Cuatro diputados nacionales de Mendoza y San Juan formalizaron en el Congreso el proyecto de ley anticipado durante el último desayuno de la COVIAR, con el objetivo de modificar el esquema de impuestos internos aplicado a bebidas analcohólicas y productos azucarados.
La iniciativa busca establecer un sistema tributario escalonado según el contenido de azúcar de cada bebida y, al mismo tiempo, otorgar beneficios fiscales a las empresas que incorporen jugos naturales de frutas y mosto en sus procesos de elaboración.
El proyecto fue firmado por los diputados Nancy Picón Martínez y Carlos Quiroga, por San Juan, y Pamela Verasay y Lisandro Nieri, por Mendoza.

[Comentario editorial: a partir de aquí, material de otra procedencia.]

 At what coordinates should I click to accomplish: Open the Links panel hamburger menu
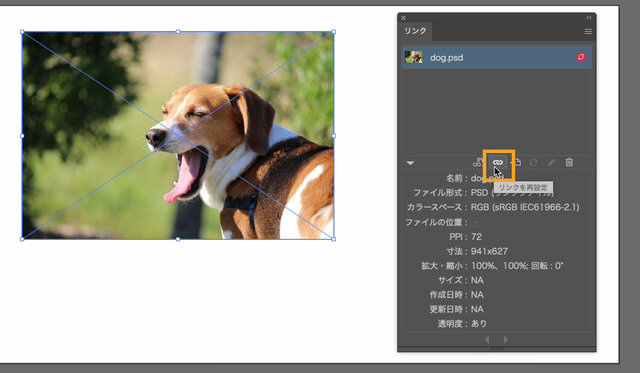[588, 31]
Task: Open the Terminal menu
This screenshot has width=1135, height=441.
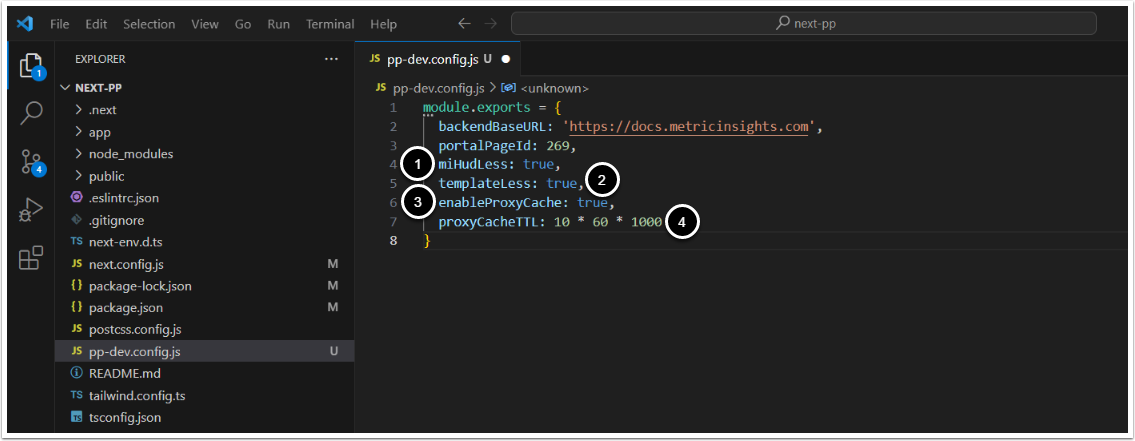Action: point(329,24)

La propuesta fue elaborada en conjunto con los gobiernos provinciales, la COVIAR y la Cámara Argentina de Fabricantes y Exportadores de Mosto (CAFEM), evidenciando el fuerte interés del sector vitivinícola y agroindustrial en avanzar con la reforma.
Un nuevo esquema tributario para las bebidas
El núcleo del proyecto consiste en reemplazar el esquema actual de la Ley 24.674 de Impuestos Internos, que hoy no diferencia productos según el nivel de azúcar, por un modelo progresivo dividido en cuatro categorías.
De acuerdo con la iniciativa:
- Las aguas minerales o mineralizadas tributarían un 4%.
- Las bebidas con menos de cinco gramos de azúcar por cada 100 mililitros pagarían un 6%.
- Aquellas con entre cinco y menos de diez gramos tributarían un 12%.
- Las bebidas con diez gramos o más de azúcar quedarían alcanzadas por una alícuota del 18%.
En paralelo, las bebidas energizantes con cafeína y taurina tendrían una tasa específica del 20%.
Sin embargo, el punto más relevante para las economías regionales es la creación de un beneficio fiscal para las empresas que utilicen jugos naturales de frutas como sustituto parcial del azúcar.
El proyecto establece una reducción del 60% en la alícuota impositiva para los productos que incorporen al menos un 10% de jugo natural (o su equivalente en concentrado), mientras que en el caso del limón el piso exigido se reduce al 5%.
La medida también alcanzaría a jarabes y concentrados destinados a la elaboración de bebidas analcohólicas, siempre que cumplan porcentajes mínimos de incorporación de fruta.
El mosto como eje estratégico
Aunque el texto abarca distintas cadenas frutícolas, en Mendoza y San Juan la iniciativa es observada principalmente como una herramienta para ampliar el uso del mosto concentrado de uva, uno de los productos estratégicos de la industria vitivinícola.
Desde hace años, el sector busca incrementar la participación del mosto como edulcorante natural en bebidas y alimentos, tanto para diversificar mercados como para reducir la dependencia del vino a granel.
En ese contexto, el proyecto aparece alineado con la estrategia impulsada por la COVIAR para generar nuevas salidas comerciales para la producción vitivinícola y fortalecer las exportaciones de mosto argentino.
Argumentos sanitarios y presión internacional
Los fundamentos del proyecto se apoyan fuertemente en indicadores de salud pública. Los autores citan datos de la Encuesta Nacional de Factores de Riesgo, según los cuales el 61,6% de los adultos argentinos presenta exceso de peso, mientras que entre niños y adolescentes la prevalencia alcanza el 41%.
También se menciona el avance de la diabetes y el elevado consumo local de bebidas azucaradas. Según los datos incorporados en el proyecto, Argentina registra un consumo promedio de 137 litros de bebidas azucaradas por habitante al año, uno de los niveles más altos de la región.
La propuesta toma como referencia modelos aplicados en países como Chile, Perú, Reino Unido y Portugal, donde los impuestos diferenciados según contenido de azúcar fueron utilizados para incentivar reformulaciones industriales y desalentar el consumo excesivo.
La Organización Mundial de la Salud y la Organización Panamericana de la Salud respaldan este tipo de políticas tributarias, argumentando que generan un “triple efecto”: reducción del consumo de azúcar, mejora de indicadores sanitarios y aumento de la recaudación fiscal.
Impacto económico en las economías regionales
Además del componente sanitario, los impulsores del proyecto destacan el posible impacto económico sobre las cadenas agroindustriales vinculadas a frutas como uva, limón, naranja, mandarina, pera, manzana, pomelo y durazno.
Según sostienen, el incentivo tributario podría estimular inversiones, aumentar la demanda de materia prima y generar empleo en regiones productivas del interior del país.
Para las provincias vitivinícolas, particularmente Mendoza y San Juan, la expectativa está centrada en el potencial crecimiento del mercado del mosto, un segmento que históricamente funcionó como válvula de equilibrio para la industria del vino.